文書セクションを読んで、次の問いに答えよ。
(a) 城山コーヒークラブはソウルのどの区にあるか。
(b) この文の取材・文を担当したのは誰か。
(c) カフェの一角に置かれたステッカーには、何の連絡先が書かれているか。
:: 文書セクション ::
書店や飲食店など個人経営の店では、夫婦や男女カップルという単位で運営されていることが少なくない。そこでは男性が店主として表に立ち、女性は裏方というケースもしばしばだ。店を営むうえで、夫婦・家族経営、あるいは店主と雇われスタッフといった以外では、どんな関係性があるのか。共有する考えのもと、対等な関係性で店を続ける人たちに話を聞いた。(取材・文:編集部)


地域住民たちから投資を受けアーティストたちが運営

城山コーヒークラブ(SCC)

「役立たず」な人たちの場所

韓国・ソウルの麻浦区にあるカフェ、城山[ソンサン]コーヒークラブ(SCC)。広いお店ではないがゆったりとスペースが取られており、車椅子やベビーカーでも十分に利用できそうなカフェだ。一角には反オリンピックや気候正義のためのパンフレットやチラシ、性犯罪や性暴力被害者のためのワンストップセンターの連絡先が書かれたステッカーなどが置かれている。
:::
:: データ部分 ::
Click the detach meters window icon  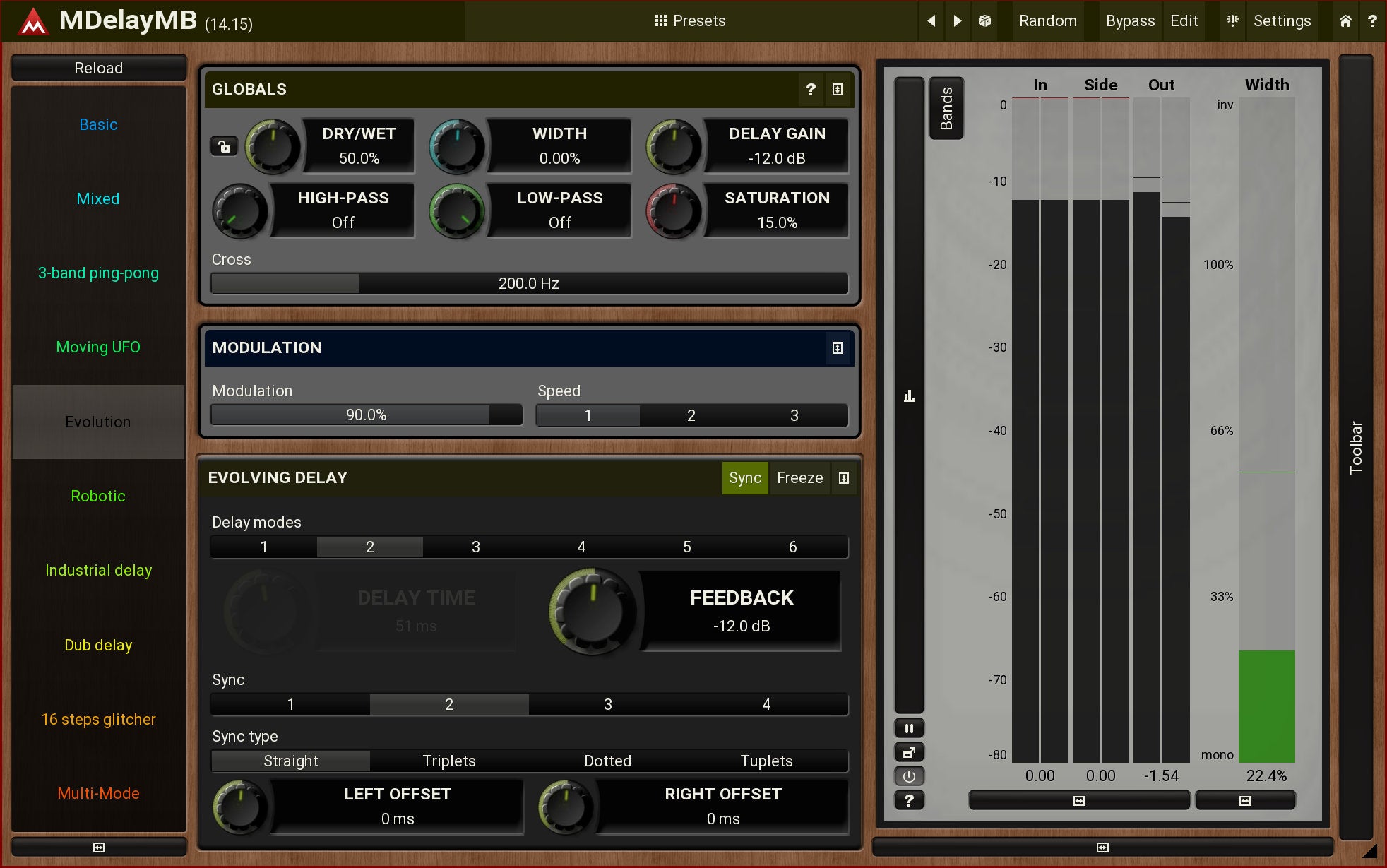[x=909, y=752]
:::
• 解答例:
(a) 麻浦区
(b) 編集部
(c) 性犯罪や性暴力被害者のためのワンストップセンター